– ¿Qué coño haces ahí? ¿No ves que estorbas? ¿No lo ves?
Hubert, herido en lo más vivo, se alejó. De pie, inmóvil en el camino de Saint-Pourçain, frente al Allier, vio finalizar un trabajo que le resultaba incomprensible: la paja y la leña, rociadas con alquitrán, estaban amontonadas en el puente, junto a un bidón de cincuenta litros de gasolina; aquella barrera debía detener al enemigo hasta que un cañón de 75 mm. consiguiera hacer explotar la melinita.
El resto del día pasó de un modo parecido, igual que la noche y toda la mañana siguiente: horas vacías, extrañas, incoherentes como un sueño febril. Sin nada para comer o beber. Hasta los muchachos campesinos empezaban a perder sus saludables colores y, demacrados por el hambre, cubiertos de polvo, con el pelo revuelto y los ojos brillantes, parecían más viejos, mayores, adultos de aspecto tozudo, dolorido y duro.
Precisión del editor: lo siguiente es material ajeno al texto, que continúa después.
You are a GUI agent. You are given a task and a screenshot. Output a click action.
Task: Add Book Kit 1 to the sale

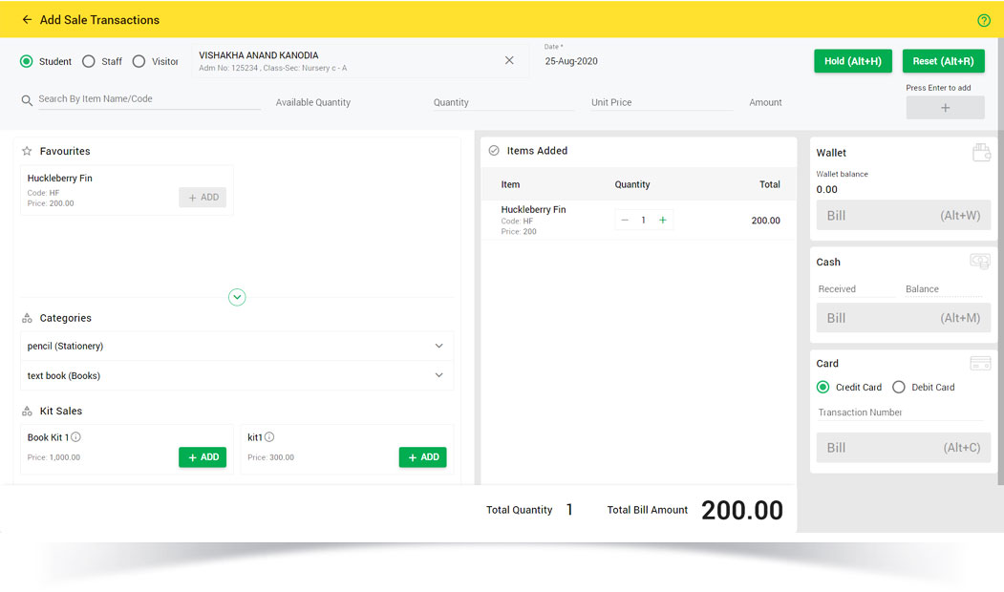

Eran las dos de la tarde cuando en la orilla opuesta aparecieron los primeros alemanes. Se trataba de la columna motorizada que había atravesado Paray-le-Monial esa misma mañana. Boquiabierto, Hubert los vio lanzarse hacia el puente a una velocidad inaudita, como un salvaje y belicoso relámpago que fulgurara en la paz del campo. No fue más que un instante: un cañonazo hizo explotar los barriles de melinita que formaban la barricada. Los pedazos del puente, los vehículos y sus ocupantes cayeron al Allier. Hubert vio a los soldados franceses abalanzarse a la carrera.
«¡Ya está, nos lanzamos al ataque!», pensó, con carne de gallina y la garganta seca, como cuando era niño y oía los primeros acordes de una banda militar. También echó a correr, pero tropezó en la paja y los haces de leña que los soldados estaban encendiendo en esos momentos. El negro humo del alquitrán le anegó la boca y las fosas nasales. Tras aquella cortina protectora, las ametralladoras trataban de detener los tanques alemanes. Ahogándose, tosiendo y estornudando, Hubert retrocedió unos metros a cuatro patas. Estaba desesperado. No tenía arma. No hacía nada. Los demás luchaban y él estaba de brazos cruzados, inmóvil, pasivo. Se consoló un poco pensando que a su alrededor los hombres se limitaban a protegerse del fuego enemigo sin responder. Lo atribuyó a complejas razones tácticas, hasta el momento en que comprendió que apenas tenían municiones. «No obstante -se dijo-, si nos han ordenado quedarnos aquí es porque somos necesarios, porque somos útiles, porque tal vez protegemos al grueso de nuestro ejército.» Hubert esperaba ver aparecer refuerzos avanzando hacia ellos por el camino de Saint-Pourçain al grito de «¡Aquí estamos, chicos, no os preocupéis! ¡Ya los tenemos!», o cualquier otra frase guerrera. Pero no venía nadie. Junto a él vio a un hombre con la cabeza ensangrentada que vacilaba como un borracho y que acabó derrumbándose sobre un arbusto, donde quedó sentado entre las ramas en una postura extraña e incómoda, con las rodillas dobladas bajo el cuerpo y la barbilla hundida en el pecho.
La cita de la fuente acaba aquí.